▶ [Document segment]:
BEGIN
Tuesday, August 07, 2007


RIYADH, 6 August 2007—A new convert to Islam, fired with zeal to do a righteous act, had no idea that he would pay a heavy price for helping a sick woman, one that has landed him 50 days and counting behind bars. The Commission for the Promotion of Virtue and the Prevention of Vice found him guilty for committing a crime: Being in the presence of a woman who is not a relative (a so-called “illegal state of seclusion”).

Arab News tried several times to contact Ahmed Al-Jardan, spokesman for the commission, but phone calls were not returned. A written fax sent to the commission’s main center asking for comment was also ignored.

Ibrahim Mohammed Lawal, a Nigerian student of Islamic studies at Badiya Islamic Center in Riyadh, learned that his neighbor, a 63-year-old woman, was indisposed and needed medical attention. So he took her to various hospitals in Riyadh, including the Riyadh Medical Complex at Shumaisy, all of which refused to treat her. It was only after the intervention of Sheikh Fawaz, director of Badiya Islamic Center, that the Badiya Hospital admitted the case. Despite the charitable act Mohammed ended up in detention, accused of immoral behavior because he was neither married nor related by blood to the elderly woman.
END
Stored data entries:
BEGIN
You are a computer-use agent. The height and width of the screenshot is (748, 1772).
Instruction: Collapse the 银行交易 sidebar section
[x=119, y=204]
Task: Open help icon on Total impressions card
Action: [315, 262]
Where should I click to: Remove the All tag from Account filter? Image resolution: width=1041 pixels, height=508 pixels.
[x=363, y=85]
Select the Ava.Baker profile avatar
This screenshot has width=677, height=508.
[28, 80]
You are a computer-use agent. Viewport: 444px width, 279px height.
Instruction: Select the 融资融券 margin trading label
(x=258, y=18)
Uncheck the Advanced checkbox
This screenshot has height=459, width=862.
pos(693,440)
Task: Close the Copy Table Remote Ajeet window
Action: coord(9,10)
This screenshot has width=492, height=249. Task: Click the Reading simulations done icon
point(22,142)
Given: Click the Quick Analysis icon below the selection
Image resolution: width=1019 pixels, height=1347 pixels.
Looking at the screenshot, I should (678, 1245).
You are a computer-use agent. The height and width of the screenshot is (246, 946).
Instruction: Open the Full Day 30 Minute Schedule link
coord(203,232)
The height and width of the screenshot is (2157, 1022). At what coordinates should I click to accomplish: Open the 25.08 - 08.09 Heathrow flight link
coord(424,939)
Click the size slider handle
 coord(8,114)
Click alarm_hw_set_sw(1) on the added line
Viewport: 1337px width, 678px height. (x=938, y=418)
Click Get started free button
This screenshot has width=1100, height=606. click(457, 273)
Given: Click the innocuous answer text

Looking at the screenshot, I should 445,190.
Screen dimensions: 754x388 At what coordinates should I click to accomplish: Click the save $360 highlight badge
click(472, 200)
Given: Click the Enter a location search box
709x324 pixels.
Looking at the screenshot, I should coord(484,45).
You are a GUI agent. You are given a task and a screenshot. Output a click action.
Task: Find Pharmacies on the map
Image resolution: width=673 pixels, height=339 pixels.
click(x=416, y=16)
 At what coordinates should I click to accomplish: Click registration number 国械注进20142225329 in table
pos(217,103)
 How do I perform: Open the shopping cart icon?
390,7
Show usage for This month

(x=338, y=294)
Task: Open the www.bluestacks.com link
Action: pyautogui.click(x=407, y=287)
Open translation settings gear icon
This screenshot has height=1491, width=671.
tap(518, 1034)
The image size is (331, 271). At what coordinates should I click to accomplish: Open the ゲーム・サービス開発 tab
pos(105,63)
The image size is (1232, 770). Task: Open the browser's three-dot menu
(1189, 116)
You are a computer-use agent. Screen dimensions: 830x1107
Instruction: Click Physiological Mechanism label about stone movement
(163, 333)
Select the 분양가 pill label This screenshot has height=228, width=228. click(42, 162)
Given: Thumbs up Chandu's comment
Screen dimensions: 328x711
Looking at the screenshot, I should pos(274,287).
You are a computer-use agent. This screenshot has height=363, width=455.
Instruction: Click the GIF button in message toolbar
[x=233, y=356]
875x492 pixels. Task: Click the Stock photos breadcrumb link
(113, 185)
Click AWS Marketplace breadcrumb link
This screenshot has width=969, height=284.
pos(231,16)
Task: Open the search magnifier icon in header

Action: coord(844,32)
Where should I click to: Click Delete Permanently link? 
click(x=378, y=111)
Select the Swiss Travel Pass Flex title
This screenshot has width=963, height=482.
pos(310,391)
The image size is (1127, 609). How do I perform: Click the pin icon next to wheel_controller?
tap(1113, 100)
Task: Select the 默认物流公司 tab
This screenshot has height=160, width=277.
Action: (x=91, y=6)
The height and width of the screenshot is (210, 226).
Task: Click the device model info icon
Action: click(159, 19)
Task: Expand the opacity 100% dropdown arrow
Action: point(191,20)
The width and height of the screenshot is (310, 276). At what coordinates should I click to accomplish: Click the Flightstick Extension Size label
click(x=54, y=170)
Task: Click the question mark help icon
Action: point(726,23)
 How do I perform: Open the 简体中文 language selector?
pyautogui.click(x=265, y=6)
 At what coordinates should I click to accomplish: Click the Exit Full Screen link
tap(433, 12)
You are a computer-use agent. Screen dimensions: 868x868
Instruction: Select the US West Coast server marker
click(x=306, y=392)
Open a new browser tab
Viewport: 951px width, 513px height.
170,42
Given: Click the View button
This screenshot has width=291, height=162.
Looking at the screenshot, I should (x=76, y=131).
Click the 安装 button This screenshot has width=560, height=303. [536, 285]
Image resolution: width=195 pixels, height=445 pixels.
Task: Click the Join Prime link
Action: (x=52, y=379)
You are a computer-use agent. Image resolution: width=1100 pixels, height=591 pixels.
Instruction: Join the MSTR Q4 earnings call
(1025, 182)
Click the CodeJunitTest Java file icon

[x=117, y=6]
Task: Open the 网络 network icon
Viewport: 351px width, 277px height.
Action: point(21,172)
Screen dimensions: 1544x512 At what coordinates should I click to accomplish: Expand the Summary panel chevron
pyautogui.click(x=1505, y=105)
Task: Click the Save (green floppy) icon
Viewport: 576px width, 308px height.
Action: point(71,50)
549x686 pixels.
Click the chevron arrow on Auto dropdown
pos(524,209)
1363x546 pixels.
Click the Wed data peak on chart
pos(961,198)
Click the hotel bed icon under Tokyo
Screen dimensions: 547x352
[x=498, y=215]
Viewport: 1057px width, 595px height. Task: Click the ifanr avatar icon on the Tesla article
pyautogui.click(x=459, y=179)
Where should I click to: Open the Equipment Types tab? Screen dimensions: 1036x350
END
▶ [Action item]:
In the news article, which hospital finally admitted the sick woman? Please name it.

▶ [Solution to this task]:
The Badiya Hospital admitted her.